# SEITENAUSZUG
Die Beschwerdeführerin hat dem Land Oberösterreich Aufwendung in der Höhe von EUR 381,90 binnen zwei Wochen bei sonstiger Exekution zu ersetzen.
Begründung
Die im Jahre 1948 in Jugoslawien geborene Beschwerdeführerin stand vom 10. Jänner 1987 bis zum 31. Dezember 1999 als Lehrerin in einem Vertragsbedienstetenverhältnis und steht seit 1. Jänner 2000 als Sonderschuloberlehrerin in einem öffentlich-rechtlichen Dienstverhältnis zum Land Oberösterreich.
In den Jahren 1964 bis 1968 hatte sie in Sarajewo ein Gymnasium und von September 1968 bis September 1970 die Pädagogische Akademie absolviert. Sie war vom 1. September 1970 bis zum 9. Jänner 1987 in Novi Travnik (ehem. Pucarevo), ebenfalls im nunmehrigen Bosnien und Herzegowina gelegen, als Hauptschullehrerin und Schulpsychologin beschäftigt.
Anlässlich ihrer Aufnahme in das öffentlich-rechtliches Dienstverhältnis mit Wirksamkeit vom 1. Jänner 2000 gab die Beschwerdeführerin in einem "Fragebogen für die Anrechnung von Ruhegenussverdienstzeiten" u.a. ihre Ausbildungszeiten und bisherigen Beschäftigungsverhältnisse an.

# AUFGABE
Gib aus dem Seitenauszug oben die Stelle zwischen „Die Beschwerdeführerin hat“ und „und Schulpsychologin beschäftigt.“, beide eingeschlossen, wortgetreu zurück.

# ANGEZEIGTE DATEN
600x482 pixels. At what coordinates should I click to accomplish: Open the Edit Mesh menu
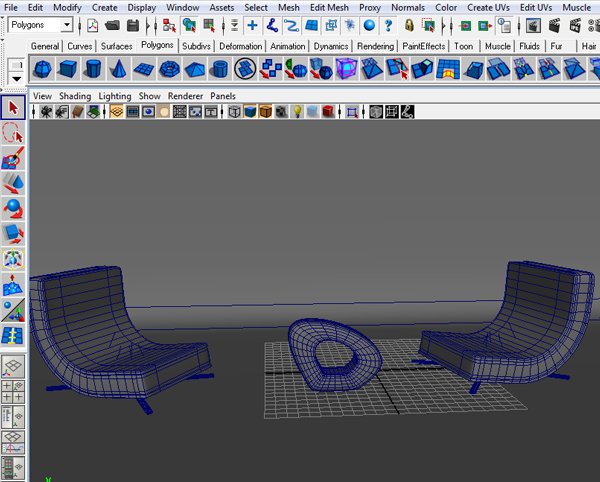(x=327, y=7)
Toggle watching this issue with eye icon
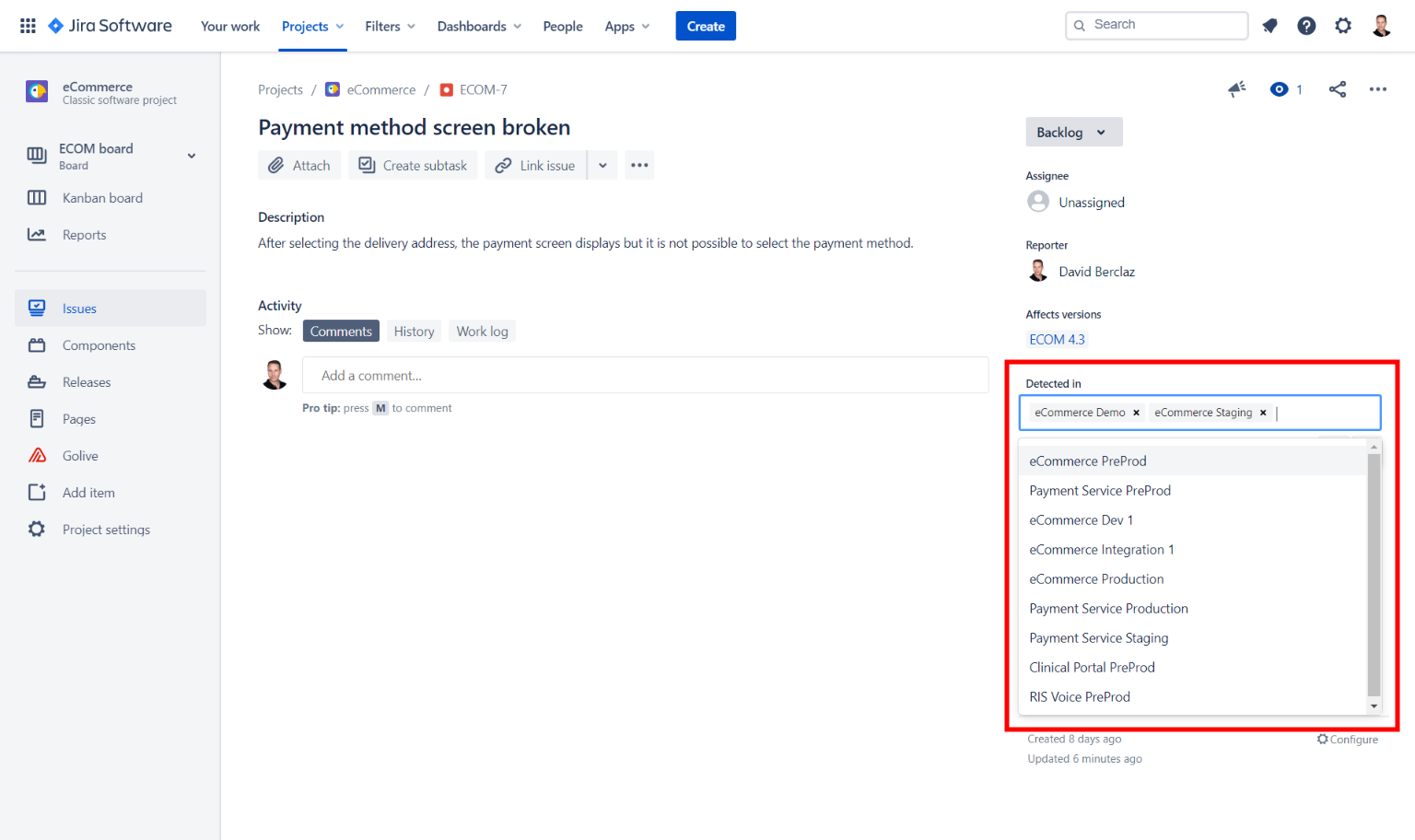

# ERGEBNIS
Die Beschwerdeführerin hat dem Land Oberösterreich Aufwendung in der Höhe von EUR 381,90 binnen zwei Wochen bei sonstiger Exekution zu ersetzen.
Begründung
Die im Jahre 1948 in Jugoslawien geborene Beschwerdeführerin stand vom 10. Jänner 1987 bis zum 31. Dezember 1999 als Lehrerin in einem Vertragsbedienstetenverhältnis und steht seit 1. Jänner 2000 als Sonderschuloberlehrerin in einem öffentlich-rechtlichen Dienstverhältnis zum Land Oberösterreich.
In den Jahren 1964 bis 1968 hatte sie in Sarajewo ein Gymnasium und von September 1968 bis September 1970 die Pädagogische Akademie absolviert. Sie war vom 1. September 1970 bis zum 9. Jänner 1987 in Novi Travnik (ehem. Pucarevo), ebenfalls im nunmehrigen Bosnien und Herzegowina gelegen, als Hauptschullehrerin und Schulpsychologin beschäftigt.